何事という感じで、それでも背筋がみんな伸びた。そしてなぜかチャンは言った。

「敬礼!!」

ザッ、と呼吸が合って、ぴしっとC組は敬礼した。

「C組、解散ー!」

リーダー、チャンがなぜか仕切って、C組はわああーっと一斉に講堂から走り出した。

学校の講堂で行われた第1回クスス山オリエンテーリングの表彰式。その栄光ある第1回開催で完走できたのはC組だけだった。誇らしげに壇上に上がったA,Bそれぞれの班のリーダー、チャンとジョンは記念の盾を受け取ったが、その喜びのノリのままドジ担任がひそかに吊るしたクス玉のひもを引っ張ると、それはまたもや割れることなく落下し、校長の脳天に命中した。校長は大の字になって気絶してしまった。この責任をドジ担任に一人に任せ、C組のみんなは講堂から逃げ出したのだった。

「いやああ、おいてかないでえぇぇ!」

ひどい靴ずれのまま歩き通して両足を包帯でぐるぐる巻きにしているクリスティンが涙を流して叫ぶ。

「シャルロット、たすけてぇぇ!」

同じく包帯でぐるぐる巻きの右足をかばって片足でぴょんぴょんと跳ねてるのはダーニャ。

「わあああ、まってえぇぇ!」

ひどい筋肉痛でシップを全身に貼りまくっているイザベルは軟体動物のように焦って這っている。
ハウルはクリスティンに駆けよると、人形を担ぐように引っ張って行った。
シャルロットもダーニャに駆け寄って肩を貸した。
イザベルには同じ班でずっとフォローしていたアロンが駆けつけた。
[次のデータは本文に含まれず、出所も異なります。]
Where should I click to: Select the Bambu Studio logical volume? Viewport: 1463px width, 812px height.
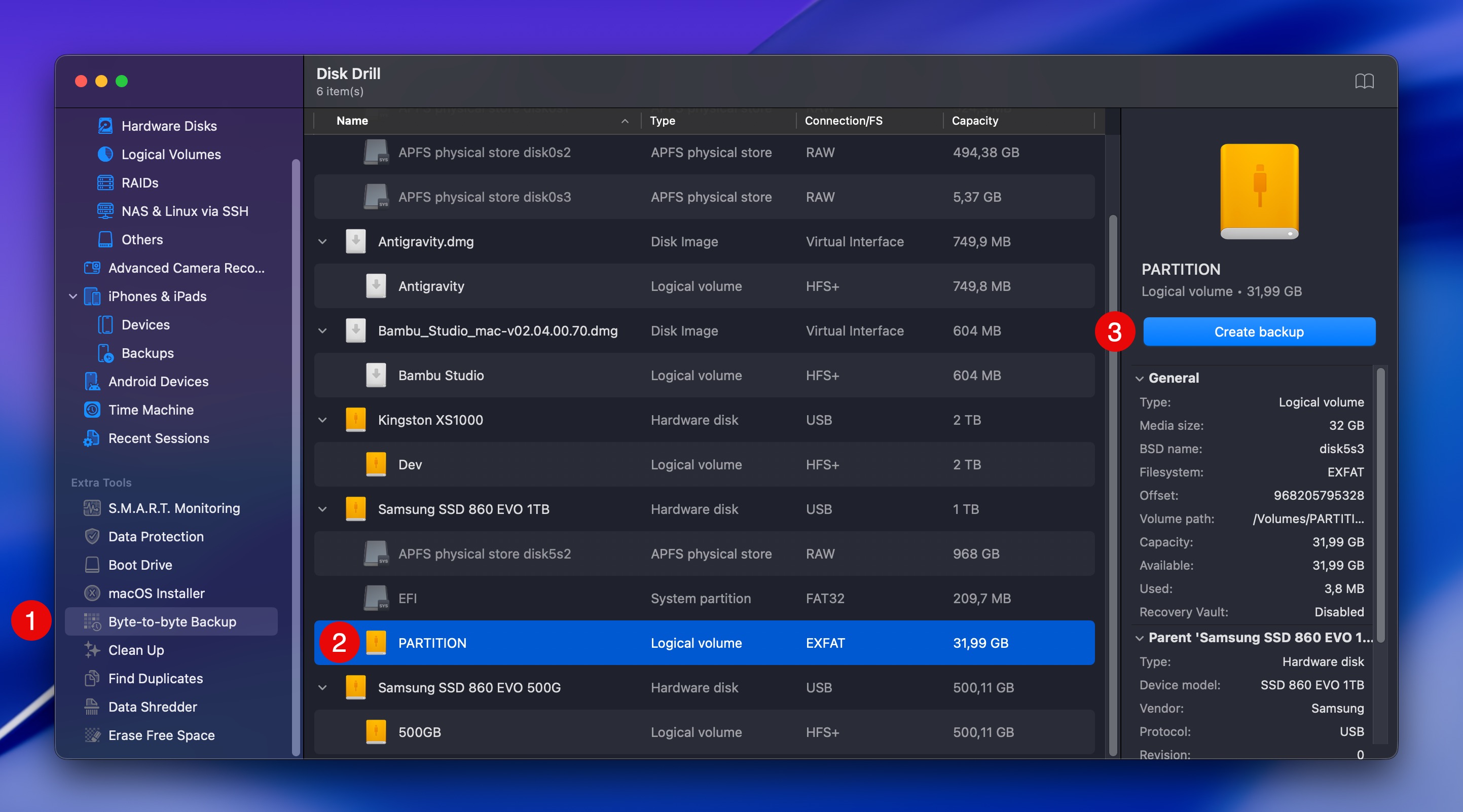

後ろから脇の下に手を入れると、そのまま引きずっていった。
裕美子はいいんだろうかとためらいながら、後ろを振り向きつつ流れとともに動いていたが、シャノンが追いつくと
「走って、こいずみ!」
と裕美子の手を掴んで出口へ向かって引っ張っていった。

アンザックと勇夫が講堂の扉にたどり着き、素早く扉を開けた。
どどどどっとC組のメンバーが埃を巻き上げてそこを通過する。
アンザックと勇夫はC組全員の脱出を確認すると、一礼をしながら扉を閉めた。

あっという間である。他のクラスは唖然。こんなところでもC組はその類まれな結束力を見せつけたのだった。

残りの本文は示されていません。